How are TNF inhibitors supplied and used for their FDA approved indications in rheumatic diseases

How are TNF inhibitors supplied and used for their FDA approved indications in rheumatic diseases?

ETN (Enbrel).

  • • Available formulations: single use 25-mg and 50-mg prefilled syringes; single use 50-mg SureClick autoinjector; single use 50-mg prefilled cartridge (Enbrel Mini) for use with reusable AutoTouch autoinjector; single use vial with 25 mg of lyophilized powder for reconstitution. Should be refrigerated but can be stable for up to 2 weeks at room temperature.
  • • Adult dosage: RA, PsA, AS: 25 mg subcutaneously (SC) twice a week or 50 mg SC once a week.
  • • Pediatric dosage: JIA (>138 lbs) 50 mg SC once a week; JIA (<138 lbs, age >2 years) 0.8 mg/kg SC once a week.
  • • In RA, typically used in conjunction with MTX or another conventional synthetic disease-modifying antirheumatic drug (csDMARD). Not effective for uveitis in spondyloarthropathies. Should not be used if a patient with AS has uveitis or inflammatory bowel disease (IBD).

INF (Remicade).

  • • Available formulations: single-use vials with 100 mg of lyophilized powder for reconstitution.
  • • RA dose: loading dose 3 mg/kg intravenous (IV) at weeks 0, 2, and 6, and then every 8 weeks. Dose can be increased as high as 5–10 mg/kg every 4 to 8 weeks.
  • • PsA, AS dose: loading dose 5 mg/kg IV at weeks 0, 2, and 6; then every 8 weeks for PsA and every 6 weeks for AS. Dose can be increased as high as 5 to 10 mg/kg every 4 weeks.
  • • Initial infusion takes 2 hours. If tolerated, subsequent infusions can be shortened.
  • • In RA, typically used in conjunction with MTX or other synthetic DMARD to decrease development of human antichimeric antibodies (HACAs), which can neutralize/increase clearance of INF and/or cause infusion reactions. Concomitant DMARD (MTX) use less important for spondyloarthropathies because HACAs are less likely to occur.

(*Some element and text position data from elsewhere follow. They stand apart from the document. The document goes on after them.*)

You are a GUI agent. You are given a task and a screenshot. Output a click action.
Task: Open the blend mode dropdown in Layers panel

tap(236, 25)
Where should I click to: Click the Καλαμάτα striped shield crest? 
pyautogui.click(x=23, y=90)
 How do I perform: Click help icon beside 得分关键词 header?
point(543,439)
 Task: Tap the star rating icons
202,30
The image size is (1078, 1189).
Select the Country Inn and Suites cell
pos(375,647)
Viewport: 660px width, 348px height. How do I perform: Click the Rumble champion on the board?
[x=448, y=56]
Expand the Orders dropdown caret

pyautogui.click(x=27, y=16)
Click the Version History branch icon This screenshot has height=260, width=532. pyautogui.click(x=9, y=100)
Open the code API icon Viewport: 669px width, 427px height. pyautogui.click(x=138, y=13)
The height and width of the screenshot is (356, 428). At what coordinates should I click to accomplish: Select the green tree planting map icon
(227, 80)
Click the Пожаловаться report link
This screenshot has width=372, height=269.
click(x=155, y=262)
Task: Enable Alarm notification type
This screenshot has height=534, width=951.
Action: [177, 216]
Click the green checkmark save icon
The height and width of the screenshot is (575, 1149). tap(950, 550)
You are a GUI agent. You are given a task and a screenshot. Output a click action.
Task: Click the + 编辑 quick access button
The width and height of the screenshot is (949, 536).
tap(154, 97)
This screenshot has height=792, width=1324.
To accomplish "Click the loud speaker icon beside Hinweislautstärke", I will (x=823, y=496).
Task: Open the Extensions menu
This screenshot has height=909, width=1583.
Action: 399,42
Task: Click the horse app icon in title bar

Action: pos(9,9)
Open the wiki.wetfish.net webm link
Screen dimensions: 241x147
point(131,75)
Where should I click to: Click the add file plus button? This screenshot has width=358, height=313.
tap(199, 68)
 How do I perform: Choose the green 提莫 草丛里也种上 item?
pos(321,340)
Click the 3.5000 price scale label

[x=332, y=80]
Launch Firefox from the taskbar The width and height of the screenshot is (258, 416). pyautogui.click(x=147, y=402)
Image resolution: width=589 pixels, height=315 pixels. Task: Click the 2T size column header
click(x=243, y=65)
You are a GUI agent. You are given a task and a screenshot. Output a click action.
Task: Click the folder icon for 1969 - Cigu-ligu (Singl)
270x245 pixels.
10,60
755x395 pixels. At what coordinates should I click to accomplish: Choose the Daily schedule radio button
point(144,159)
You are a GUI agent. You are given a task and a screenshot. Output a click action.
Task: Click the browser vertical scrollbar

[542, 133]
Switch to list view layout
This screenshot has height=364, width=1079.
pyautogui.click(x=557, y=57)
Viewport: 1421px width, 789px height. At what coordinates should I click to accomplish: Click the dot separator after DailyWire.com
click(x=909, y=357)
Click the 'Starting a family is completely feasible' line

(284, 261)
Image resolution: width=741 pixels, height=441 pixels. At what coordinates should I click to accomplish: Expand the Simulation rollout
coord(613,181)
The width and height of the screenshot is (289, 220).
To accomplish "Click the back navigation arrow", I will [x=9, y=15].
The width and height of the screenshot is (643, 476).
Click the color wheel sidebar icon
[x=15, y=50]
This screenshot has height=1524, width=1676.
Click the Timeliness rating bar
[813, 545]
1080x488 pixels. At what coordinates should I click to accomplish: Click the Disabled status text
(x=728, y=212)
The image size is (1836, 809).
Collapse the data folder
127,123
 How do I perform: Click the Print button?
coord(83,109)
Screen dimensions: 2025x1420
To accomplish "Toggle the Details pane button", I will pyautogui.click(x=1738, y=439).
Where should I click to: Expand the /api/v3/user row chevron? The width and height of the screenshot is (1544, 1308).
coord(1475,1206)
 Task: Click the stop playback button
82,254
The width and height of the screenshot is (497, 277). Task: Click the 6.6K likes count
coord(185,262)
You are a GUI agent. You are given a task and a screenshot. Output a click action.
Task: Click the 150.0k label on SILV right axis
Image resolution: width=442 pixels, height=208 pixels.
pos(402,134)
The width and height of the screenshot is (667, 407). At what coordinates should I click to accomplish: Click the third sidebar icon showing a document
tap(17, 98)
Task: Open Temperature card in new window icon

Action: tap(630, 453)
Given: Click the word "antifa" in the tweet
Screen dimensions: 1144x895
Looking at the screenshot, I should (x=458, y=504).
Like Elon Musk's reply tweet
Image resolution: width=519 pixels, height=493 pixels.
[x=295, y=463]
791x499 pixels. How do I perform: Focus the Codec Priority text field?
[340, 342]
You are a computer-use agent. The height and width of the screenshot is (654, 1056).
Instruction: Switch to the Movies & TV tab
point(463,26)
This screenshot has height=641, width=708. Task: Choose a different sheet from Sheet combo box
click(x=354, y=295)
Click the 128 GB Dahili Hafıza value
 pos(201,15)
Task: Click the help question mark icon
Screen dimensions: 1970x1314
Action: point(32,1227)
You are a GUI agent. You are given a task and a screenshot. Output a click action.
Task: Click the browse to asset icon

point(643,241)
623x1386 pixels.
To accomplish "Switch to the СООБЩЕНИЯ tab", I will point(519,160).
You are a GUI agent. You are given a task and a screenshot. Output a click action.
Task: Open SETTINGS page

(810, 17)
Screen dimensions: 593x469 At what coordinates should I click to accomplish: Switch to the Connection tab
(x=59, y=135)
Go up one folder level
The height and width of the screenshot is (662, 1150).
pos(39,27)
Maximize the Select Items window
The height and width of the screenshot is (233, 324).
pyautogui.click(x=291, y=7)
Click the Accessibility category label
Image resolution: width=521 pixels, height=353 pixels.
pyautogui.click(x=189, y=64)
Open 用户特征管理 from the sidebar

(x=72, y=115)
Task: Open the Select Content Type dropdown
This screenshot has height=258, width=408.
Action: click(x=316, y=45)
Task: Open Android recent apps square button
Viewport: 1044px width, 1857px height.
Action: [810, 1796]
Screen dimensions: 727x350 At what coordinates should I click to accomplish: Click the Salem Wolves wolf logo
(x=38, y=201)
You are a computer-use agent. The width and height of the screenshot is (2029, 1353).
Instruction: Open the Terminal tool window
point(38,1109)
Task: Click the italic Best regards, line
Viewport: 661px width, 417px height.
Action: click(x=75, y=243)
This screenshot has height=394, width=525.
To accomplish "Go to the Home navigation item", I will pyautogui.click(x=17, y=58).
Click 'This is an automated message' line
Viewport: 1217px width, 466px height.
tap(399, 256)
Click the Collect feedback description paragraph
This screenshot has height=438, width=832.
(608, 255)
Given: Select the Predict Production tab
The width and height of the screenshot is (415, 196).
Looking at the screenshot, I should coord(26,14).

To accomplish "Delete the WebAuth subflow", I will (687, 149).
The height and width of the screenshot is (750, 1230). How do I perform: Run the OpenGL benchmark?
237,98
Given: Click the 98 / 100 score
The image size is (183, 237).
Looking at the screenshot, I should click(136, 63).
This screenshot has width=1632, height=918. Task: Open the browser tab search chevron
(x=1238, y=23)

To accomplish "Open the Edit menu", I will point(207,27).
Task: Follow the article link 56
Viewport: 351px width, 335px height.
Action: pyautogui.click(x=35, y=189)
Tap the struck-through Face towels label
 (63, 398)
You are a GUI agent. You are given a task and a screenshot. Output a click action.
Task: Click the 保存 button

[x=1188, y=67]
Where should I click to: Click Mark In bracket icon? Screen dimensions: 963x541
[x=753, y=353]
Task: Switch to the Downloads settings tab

Pearl: if a patient is not responding initially, increasing the frequency of infliximab infusions is more efficacious than increasing the dose. Try not to increase dose higher than 5 mg/kg every 4 weeks because of infection and malignancy concerns.

  • ADA (Humira).
  • • Available formulations: single use 40-mg prefilled syringe; single use 40-mg autoinjector pen. There is a citrate-free option for 20-mg (pediatric) prefilled syringe as well as citrate-free option for 40-mg prefilled syringe and autoinjector pen. Citrate-free formulations sting less when injected.
  • • Adult dosage: RA, PsA, AS: 40 mg SC every other week.
  • • Adult dosage: uveitis: initial dose 80 mg, then 40 mg every other week starting 1 week after initial dose.
  • • Pediatric dosage: JIA (>66 lbs) 40 mg SC every other week; JIA (<66 lbs) 20 mg every other week.
  • • Although approved for use as monotherapy, ADA works better in association with MTX in RA. Some patients who do not respond to every other week dosing may respond to weekly dosing, although this is unusual and expensive.
  • Golimumab (Simponi and Simponi Aria).
  • • Available formulation: 50-mg and 100-mg single-use prefilled syringes or SmartJect autoinjectors; single-use vials (50 mg/4 mL) for IV use.
  • • Dosage: Simponi: RA, PsA, AS: 50 mg SC once a month. Simponi Aria: an IV formulation (2 mg/kg infused over 30 minutes at 0, 4, and then every 8 weeks).
  • • Although SC formulation is prescribed as a once a month dose, some patients do not get a full month of benefit.
  • Certolizumab pegol (Cimzia).
  • • Available formulation: single use 200-mg prefilled syringe with specially designed grip. There is also a 200 mg/vial lyophilized formulation that can be reconstituted and administered in physician’s office by a healthcare professional (this makes it eligible for Medicare part B insurance coverage).
  • • Dosage: RA, PsA, AS: loading dose 400 mg (two syringes) SC at weeks 0, 2, and 4; then 200 mg every 2 weeks.
  • • Owing to lack of functional Fc fragment, may be less injection site reactions and safer during pregnancy (does not cross placenta).
  • Other diseases anti-TNF-α inhibitors used in:
    • FDA-approved indications: psoriasis (ETN, INF, ADA), Crohn’s disease (INF, ADA, certolizumab), ulcerative colitis (INF, ADA, golimumab), hidradenitis suppurativa (ADA).
    • Off-label use: sarcoidosis, Takayasu’s arteritis, Behćet’s disease, pyoderma gangrenosum, reactive arthritis, adult-onset Still’s disease, others.